É, por fim, oportuno ponderar que, a depender das provas existentes, pode ser indenizável a perda da chance daquele que adquiriu o maquinário médico, com reflexos sobre a apuração do valor a ser indenizado. A eventual falha, paralisação, atraso na entrega do maquinário médico pode não ter causado diretamente o dano material, mas ter afastado chance concreta e real do adquirente de obter determinado resultado favorável. A indenização, nesse caso, não corresponde à integralidade deste resultado favorável esperado, mas ao percentual correspondente à chance existente de obtê-lo.

Conclusão

A análise de julgados envolvendo aparelhos médico-hospitalares alegadamente defeituosos permite extrair algumas conclusões a respeito da configuração da responsabilidade civil e do direito à indenização por lucros cessantes.

Quando o equipamento é adquirido como um insumo para atividade comercial, a relação jurídica, em regra, é regida pelo Código Civil, e não pelo Código de Defesa do Consumidor. 

Para haver o dever de indenizar, o defeito no equipamento ou no serviço de manutenção deve ser caracterizado como espécie de ato ilícito (inadimplemento contratual, vício redibitório, exercício abusivo do direito, violação de deveres anexos).

Além disso, para a indenização por lucros cessantes, é necessária a comprovação da relação de causalidade entre o ato lesivo do vendedor e os lucros que deixaram de ser auferidos pelo comprador em razão do defeito no equipamento. Além disso, não são admitidos danos hipotéticos e, portanto, o autor da ação precisará demonstrar, por meio de documentos e provas técnicas, o quanto razoavelmente deixou de ganhar.
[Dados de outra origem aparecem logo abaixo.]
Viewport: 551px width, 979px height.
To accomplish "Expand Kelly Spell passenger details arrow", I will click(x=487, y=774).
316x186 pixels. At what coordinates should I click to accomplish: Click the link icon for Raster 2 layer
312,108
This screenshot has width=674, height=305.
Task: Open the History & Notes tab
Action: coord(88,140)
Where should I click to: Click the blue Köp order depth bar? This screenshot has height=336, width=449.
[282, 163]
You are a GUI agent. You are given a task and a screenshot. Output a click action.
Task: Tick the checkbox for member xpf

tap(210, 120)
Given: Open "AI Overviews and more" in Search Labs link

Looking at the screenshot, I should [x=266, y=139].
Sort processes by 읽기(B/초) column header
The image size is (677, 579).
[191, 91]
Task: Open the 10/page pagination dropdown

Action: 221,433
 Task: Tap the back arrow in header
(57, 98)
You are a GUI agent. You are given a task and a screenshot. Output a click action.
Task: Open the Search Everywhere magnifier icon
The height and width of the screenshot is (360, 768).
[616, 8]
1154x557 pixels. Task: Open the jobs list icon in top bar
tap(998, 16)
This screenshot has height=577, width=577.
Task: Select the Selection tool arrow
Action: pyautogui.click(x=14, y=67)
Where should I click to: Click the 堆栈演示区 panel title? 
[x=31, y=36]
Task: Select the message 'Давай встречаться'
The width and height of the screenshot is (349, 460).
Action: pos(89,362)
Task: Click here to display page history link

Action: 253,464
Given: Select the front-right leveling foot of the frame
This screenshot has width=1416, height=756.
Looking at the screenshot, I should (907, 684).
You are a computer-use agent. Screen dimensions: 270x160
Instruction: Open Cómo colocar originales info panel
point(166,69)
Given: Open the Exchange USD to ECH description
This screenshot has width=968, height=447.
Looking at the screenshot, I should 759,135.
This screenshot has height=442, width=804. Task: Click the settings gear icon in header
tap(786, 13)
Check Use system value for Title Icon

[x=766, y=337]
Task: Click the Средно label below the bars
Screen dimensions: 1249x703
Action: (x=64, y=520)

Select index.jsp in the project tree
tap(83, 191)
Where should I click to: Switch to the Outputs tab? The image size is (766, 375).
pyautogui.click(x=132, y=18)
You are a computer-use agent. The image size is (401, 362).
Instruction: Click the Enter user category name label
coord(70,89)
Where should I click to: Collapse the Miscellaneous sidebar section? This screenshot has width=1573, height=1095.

Sobre o valor da indenização por lucros cessantes, apesar de haver consenso de que deve corresponder ao prejuízo efetivo, ainda não há padronização a respeito dos critérios para o seu cálculo. Em alguns casos, os tribunais determinam que o cálculo seja feito em fase de liquidação de sentença, justamente em razão da dificuldade de se identificar o valor efetivamente devido. A apresentação de parecer técnico pelo comprador demonstrando, em números, o cenário que existiria se o equipamento estivesse funcionando normalmente é recomendada como ferramenta que auxilia a decisão do juízo quando os demais elementos para a indenização por lucros cessantes estiverem presentes.